2 General Comments on Quine’s Analytical Empiricism and Ontological Relativity

One can point to a number of elementary observations that seem, intuitively, to justify the plausibility of Quine’s relativistic philosophy. Almost all expressions, including sentences of natural languages, can be used (even not necessarily by different users) in many different specific situations, at different times, etc., and yet retain their syntactic identity together with their referential capacities. “My name is John”, “this is my mother”, etc., do not designate any particular person or situation, do not refer to anything specific, and can be used by different people and across a variety of different contexts. However, they cannot be used in any type of situation. Similarly, we can describe a certain situation giving the same information, but in a very different manner and linguistic form. A situation does not designate uniquely its description, nor does a certain set of sentences (a “prototheory”) designate the only possible mode of reference to objects.

According to Quine, it is quite the same with mature scientific theories and, in particular, with formalized mathematical theories. This carries consequences for the so-called “Duhem-Quine thesis” [cf. (Quine, 1998)], and for Quine’s ontological relativity: the creator of a theory may have, in their head, their own individual ontology or privately intended model, but we do not have any extra-theoretical or extra-linguistic and objective access to reality itself, such as would be “the same” for all users of a given language or theory. In consequence, only the linguistic forms are the same for everyone, even though they do not refer to the same “things” [cf., for instance, (Quine, 1969a, 1976a, passim].

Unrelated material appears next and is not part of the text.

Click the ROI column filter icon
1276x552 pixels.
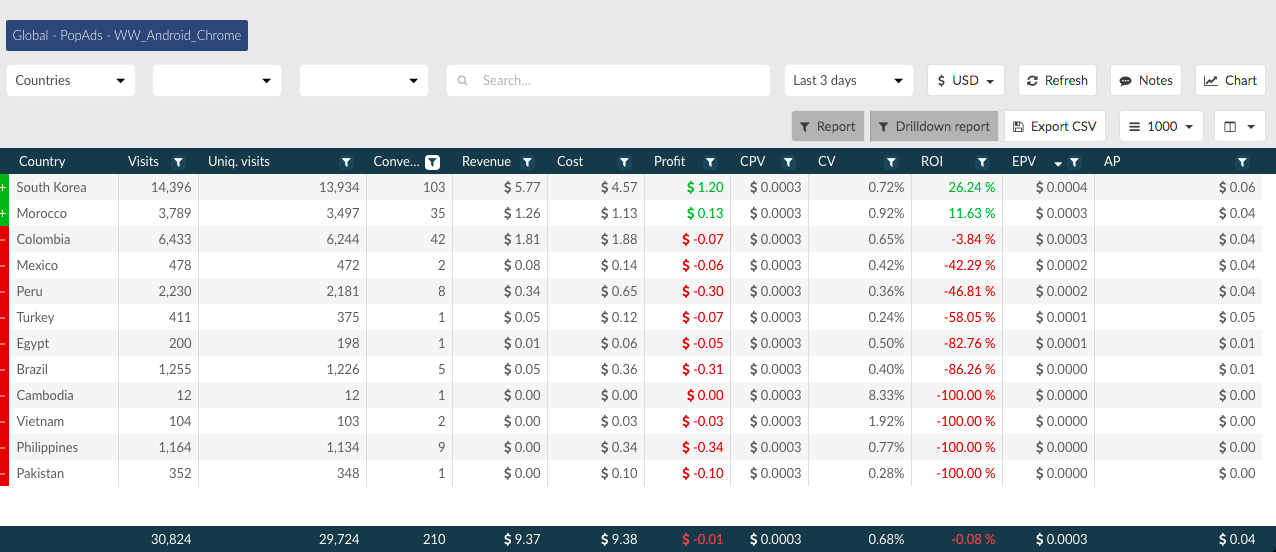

For the purposes of this discussion, we shall consider Quine’s position in its entirety and examine its internal coherence in some detail using only the means permitted by his philosophy. To clarify the key elements of that philosophy that are relevant to the definition of ontological relativity we first need to consider his commitment to scientism. Quine treats all ontological issues as issues belonging to natural science. This conviction follows from the assumption that the only access to the ontology of the so-called “real world” is provided by the mathematical and natural sciences. The result of this decision is that Quine is obliged to deny the objective existence of the whole world given to us in direct experience, along with the very fact—and even the mere possibility—of the existence of such direct experience. If something is given directly, Quine considers it irrelevant, as he holds that it is only given in a purely subjective way, and is a subjective product of our neural apparatus [cf., for example, (Quine, 1969b, 1995a)]. Man’s only objective epistemic ability consists in the ability to speak and use language.

What emerges from Quine’s scientism is not so much an appreciation of the achievements of science as we actually know it, but an implicit demand contained in his philosophy for the reform of science by means of its formalization: that is, the “scientification” of all science and philosophy. Without this healing procedure, science has no precise ontological commitments and is as impervious to ontological analysis as any informal conversation. At most, certain fragments of knowledge develop to the point of attaining the status of science: e.g. certain formalized theories of physics, logic, pure mechanics, or mathematics. What follows from this is that existing scientific knowledge not formulated in a first-order theory will be incapable of having ontological referents, or will be an instance of defective empirical science; cf., e.g., (Quine, 1969a, 1976b).

Quine does not hold that every single sentence of formalized scientific theory must contain a direct empirical reference; science is rather a “web (or field) of beliefs” that comes into contact with empirical data only “at the edges”; cf. (Quine, 1969a, pp. 78–79). This is a manifestation of his holism—one that seems to follow in particular from his conviction that if physics uses some formalized first-order mathematical theory (or a fragment of it), then the mathematical theory itself need not have any direct empirical reference, and its empirical character will be revealed by its use in certain empirical and/or theoretical contexts.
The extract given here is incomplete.